As Arab countries around the world are battling politically, Morocco is facing lawlessness in its commercial industry. Since last year, many cities have seen a massive increase in illegal commercial activities, specifically in hawking or aggressive street vending. In Ouarzazate, many corridors of the City Centre are crowded with hawkers catering to foreign and local tourists. This profoundly affects both the trade and sight of the city. According to Moroccan law, any kind of illegal trade activity is considered as an exploitation of the public domain and punishable by fines, depending on the place and the activity.

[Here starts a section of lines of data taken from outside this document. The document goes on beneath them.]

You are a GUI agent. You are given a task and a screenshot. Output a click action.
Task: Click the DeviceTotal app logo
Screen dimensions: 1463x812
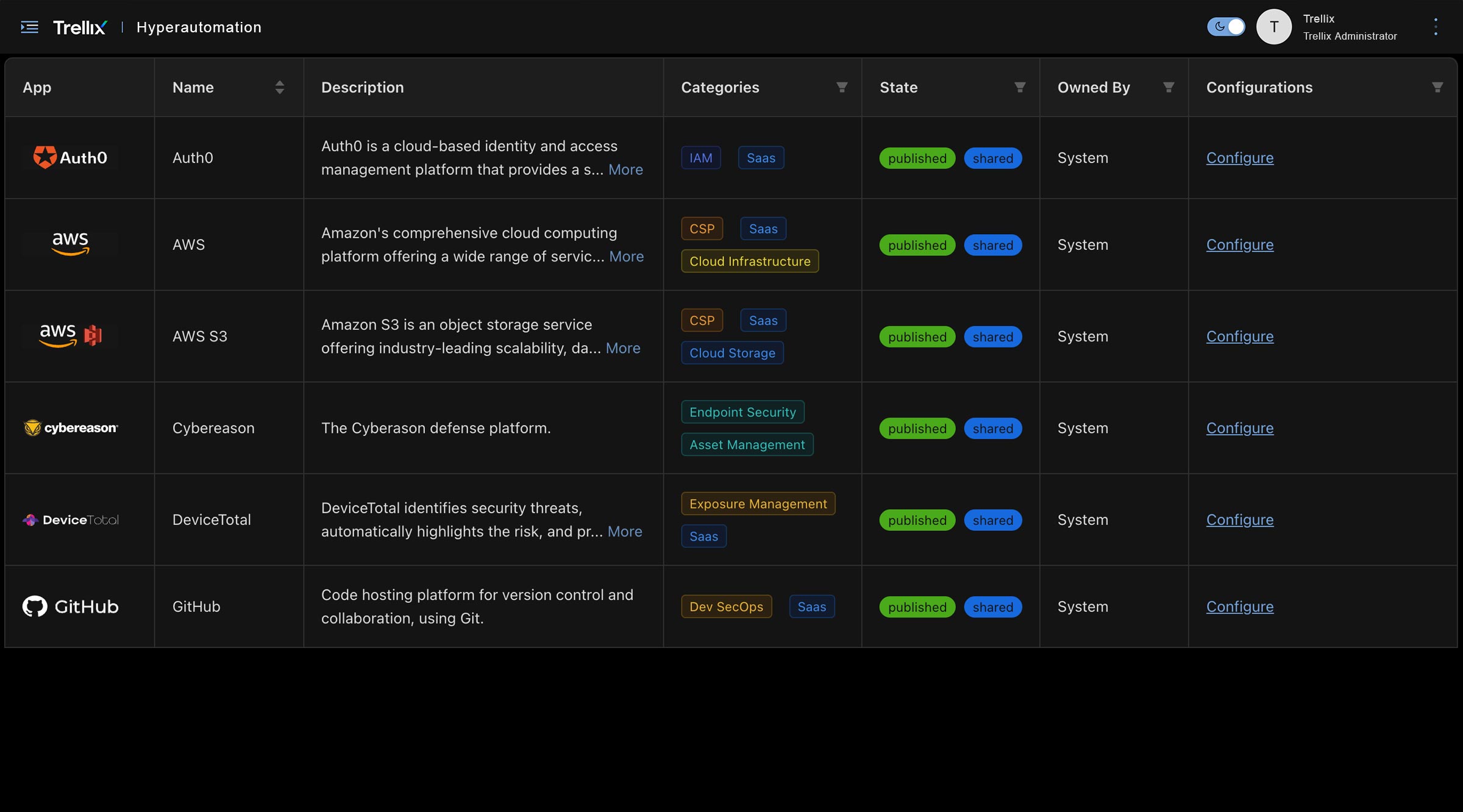click(x=70, y=520)
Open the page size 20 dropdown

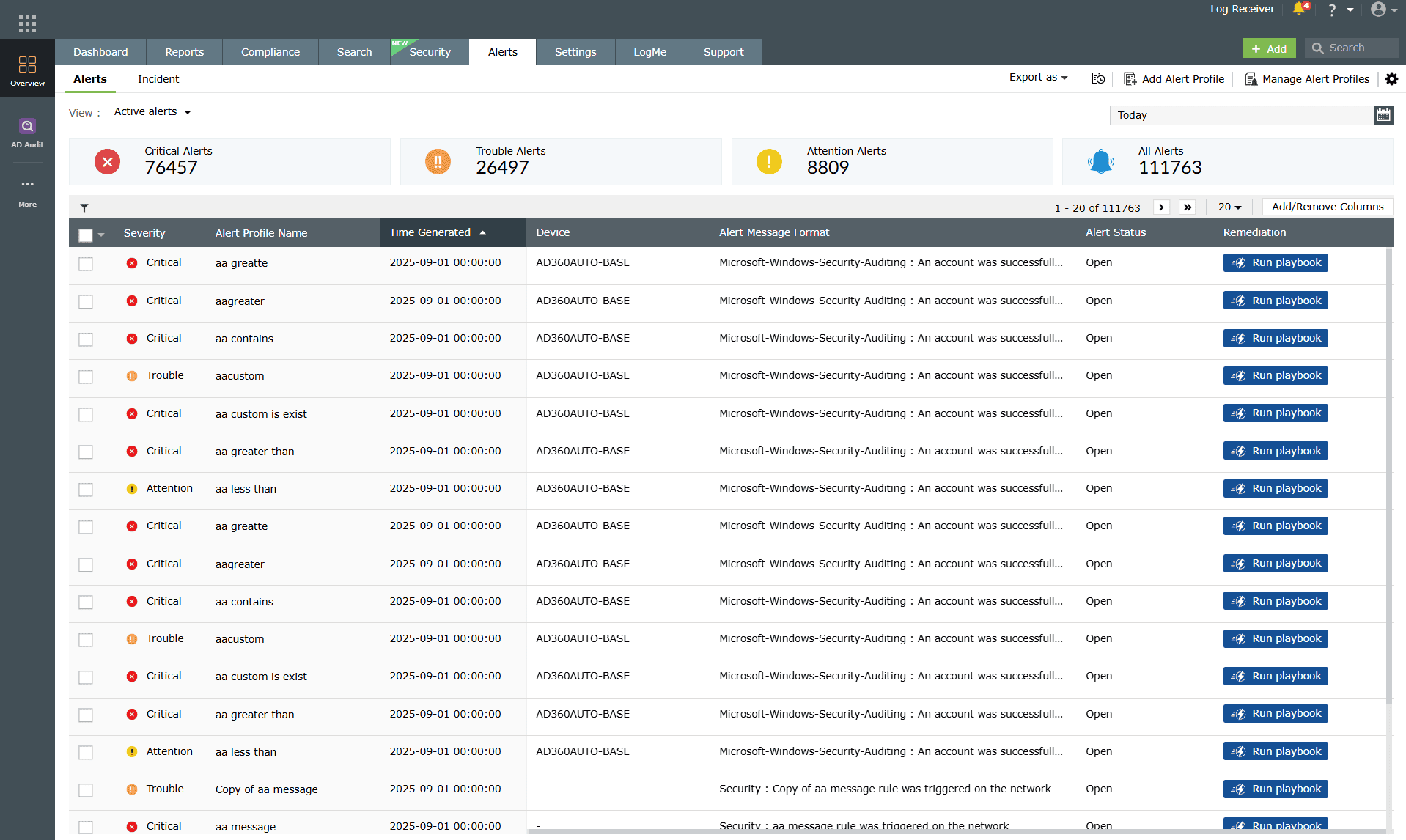1229,207
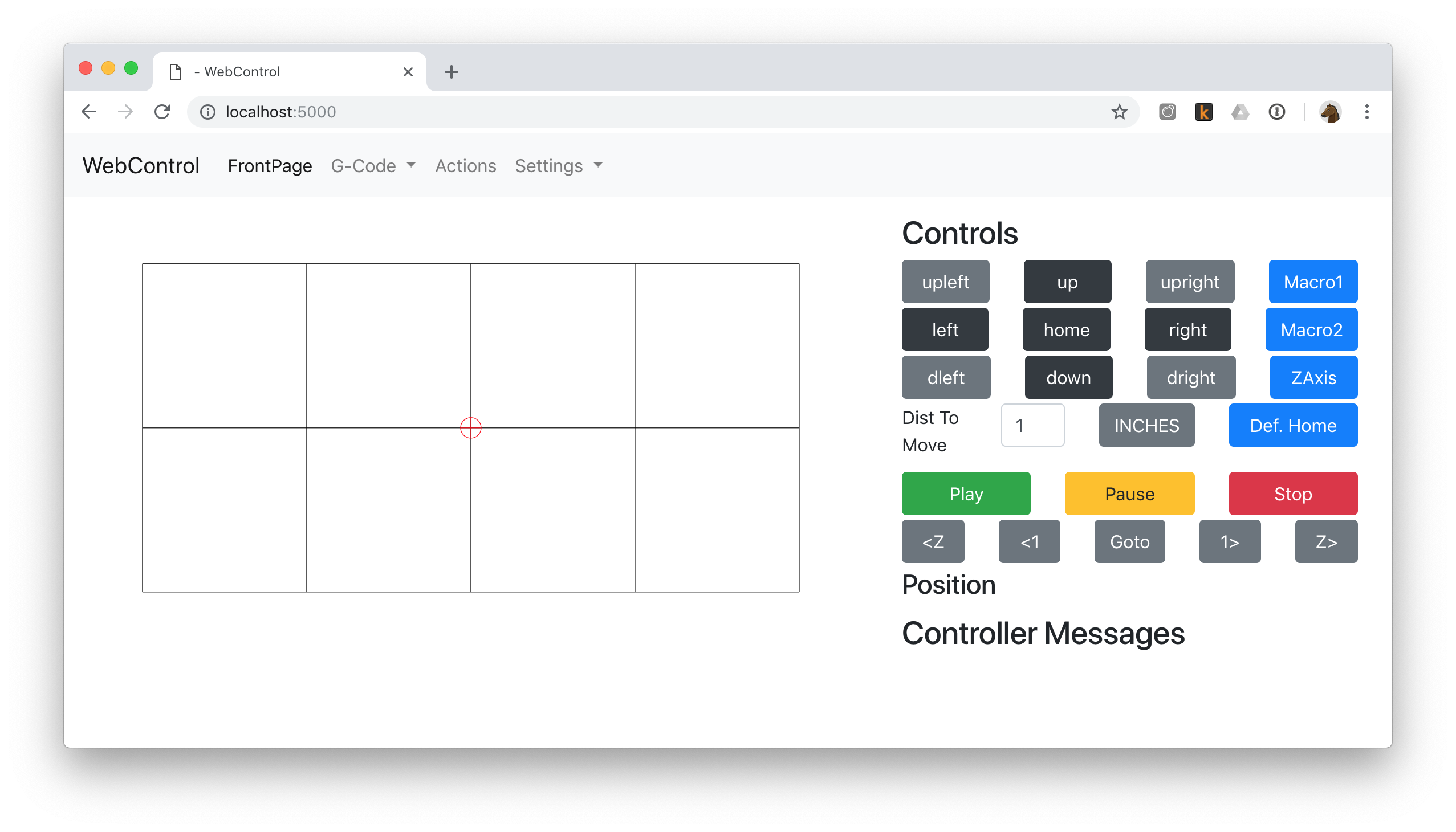
Task: Expand the Settings dropdown menu
Action: point(559,166)
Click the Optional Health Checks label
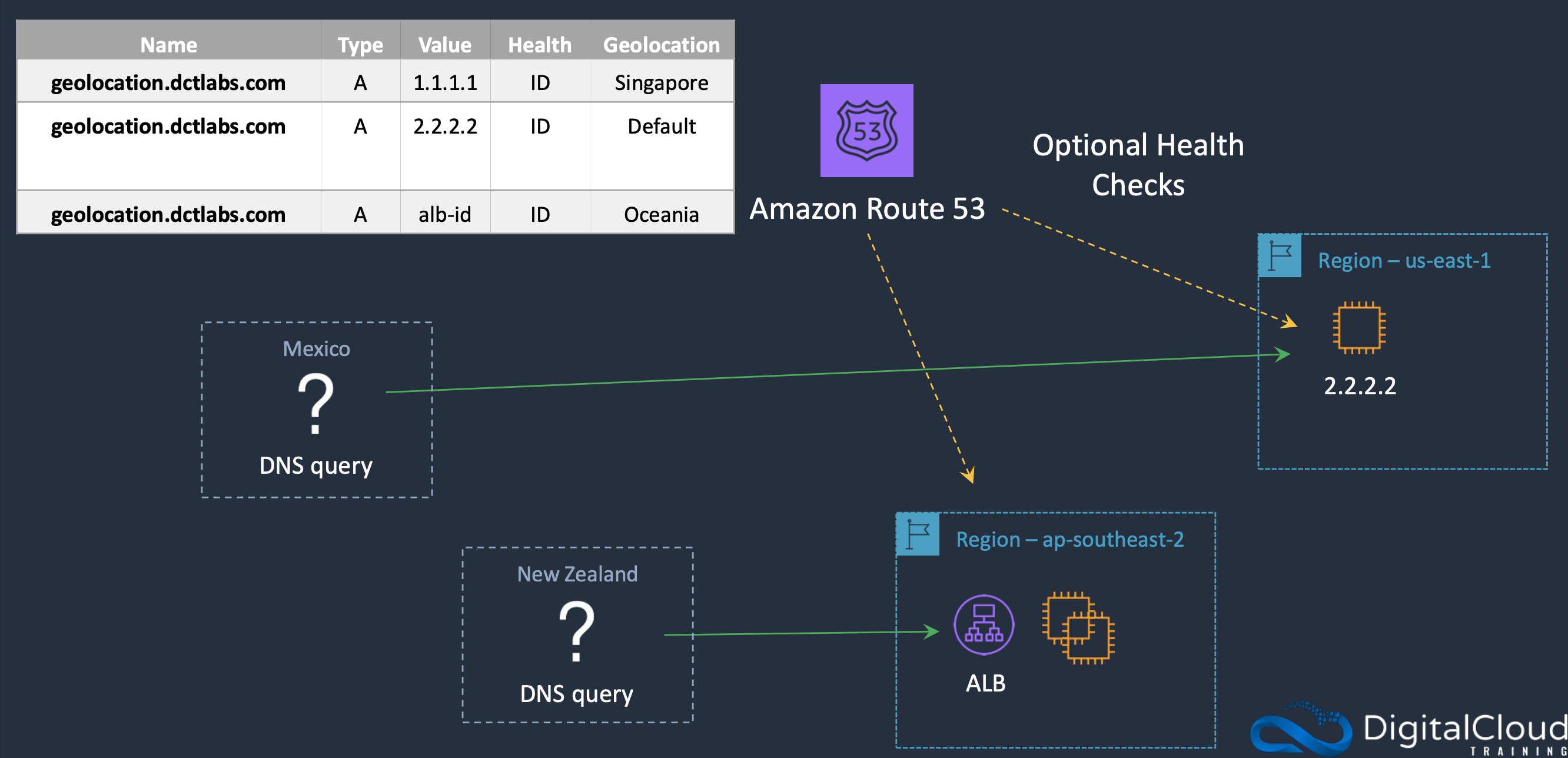 (1138, 164)
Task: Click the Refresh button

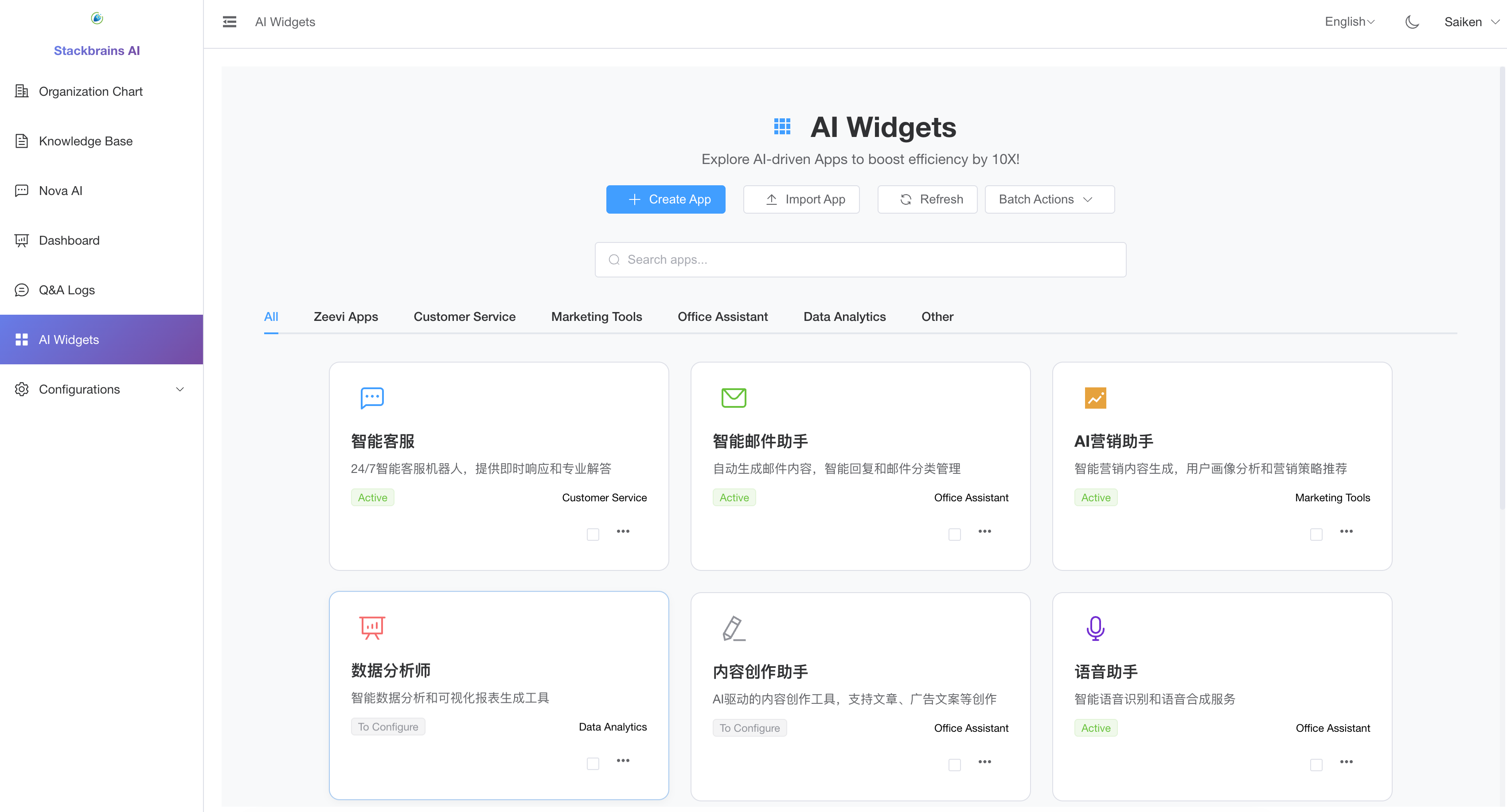Action: (927, 199)
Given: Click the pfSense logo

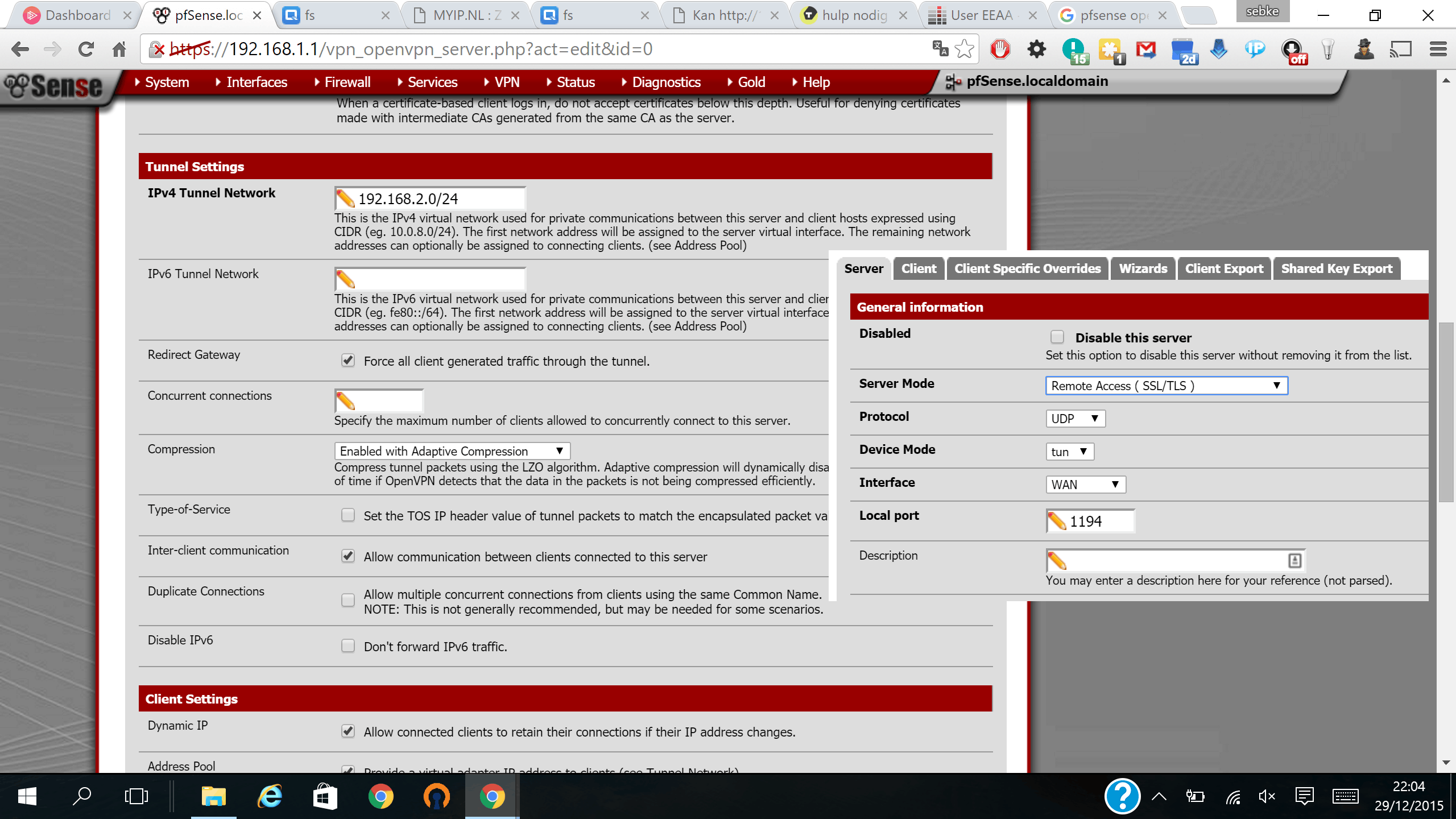Looking at the screenshot, I should click(54, 86).
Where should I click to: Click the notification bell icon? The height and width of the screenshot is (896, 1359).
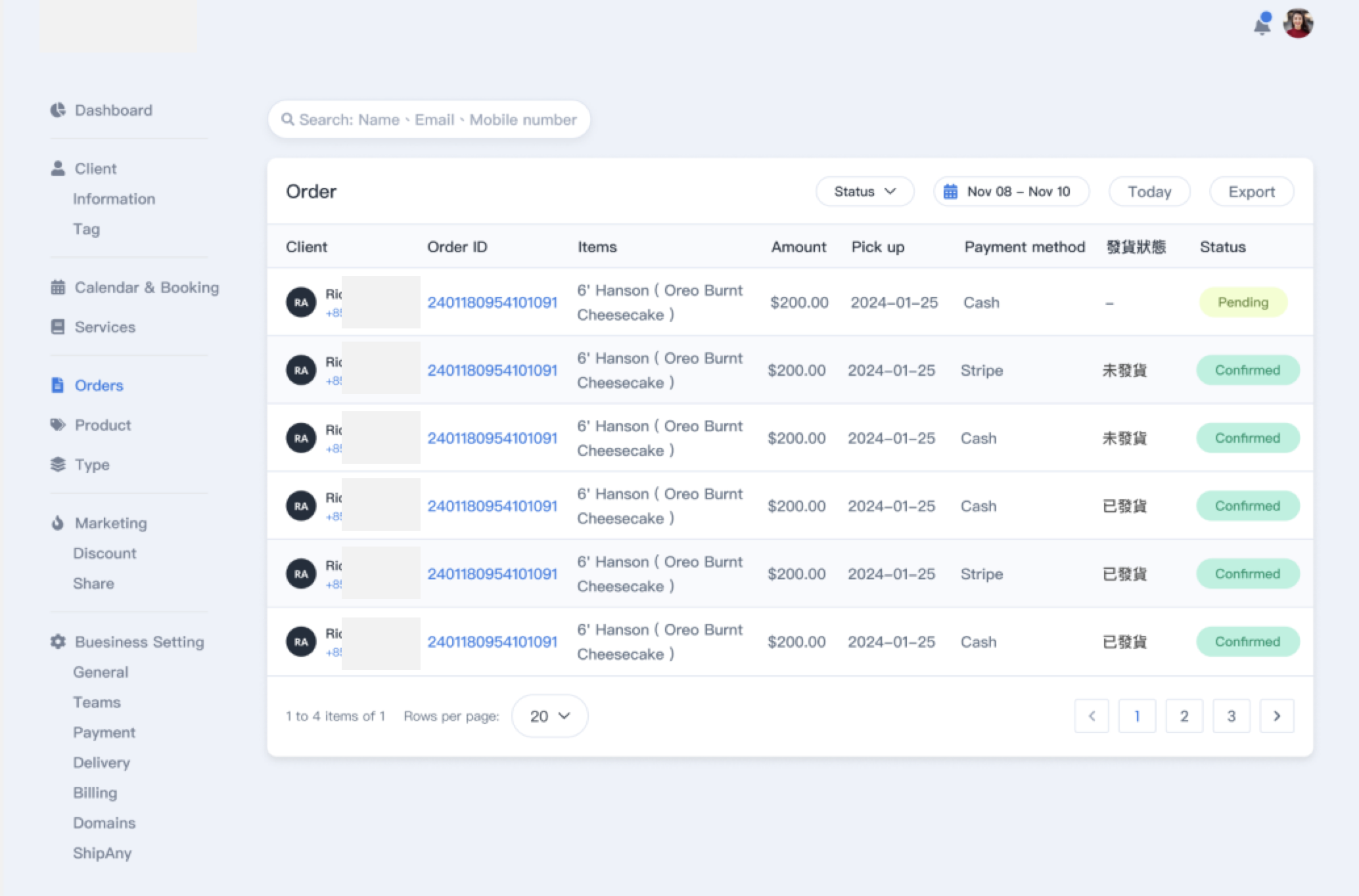point(1262,24)
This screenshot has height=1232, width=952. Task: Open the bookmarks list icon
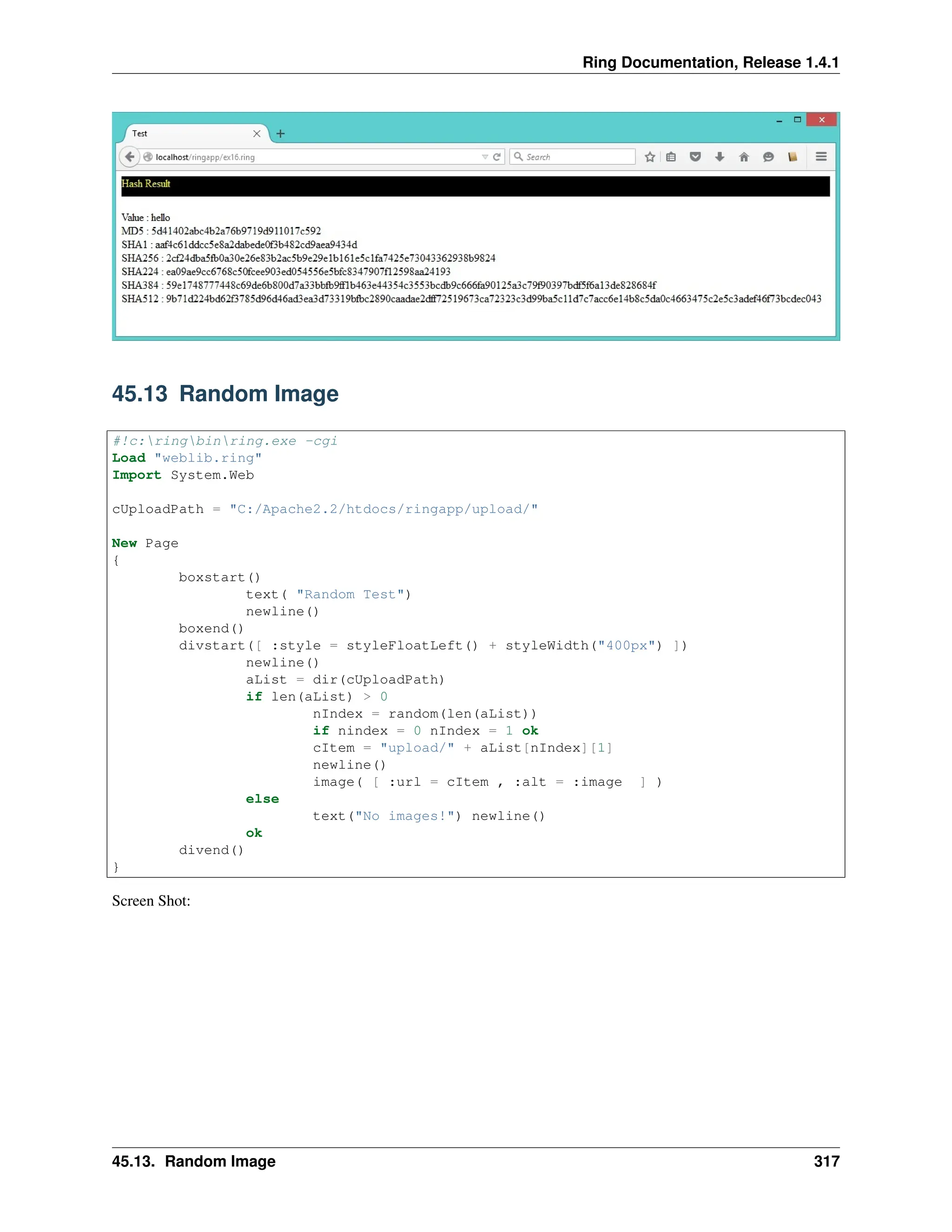pos(671,157)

Because of the rise in the number of hawkers, residents and tourists alike have found it challenging to stroll freely through El-Mouahidin Square. Vendors leave storefronts to call at or walk with potential customers to convince them to buy their wares. Also in the Square, people must navigate through products splayed out on the ground and vendors who advertise them. However, no one seems to buy anything from these hawkers. In order to discover the success of street hawkers, the Ouarzazate eNews team interviewed Omar Alhyan. Alhayan, a 47-year-old man, is a Ouarzazati women’s clothing salesman. His eyes showed a clear disappointment when he was compared the last ten years to today’s business. He said that
trade in Ouarzazate has become like the wild; lions plan and hunt their prey, but in the end the hyenas get the banquet.
Alhayan refers to the various taxes legitimate vendors pay to get strategic places at the center of the city, while recent hawkers get the places, circulation, and practice of selling for free. Alhayan also could not hide his anger toward the authorities when he spoke of the many fake promises, and sometimes no responses, each time legal vendors protest in front of the town hall. Eventually they realized they are on their own and must deal with the problem themselves. He added, “our livelihoods are in danger, we owe lenders money and if we don’t pay them back we may end up in jail.” As a result, some have started thinking about changing their careers to survive.
The new crowd of hawkers have not only affected trade in Ouarzazate, but has also distorted the beautiful sight of the city that takes pride in its clean streets. Some Ouarzazati residents, however, believe it to be an opportunity to buy clothes and houseware for cheap. Others also argue that illegal street vendors are indictions of poor living situations, and hawkers have the right to earn money to survive and help their families. But between the supporters and the oppositionists of this phenomenon, the law will inchallah have the final word.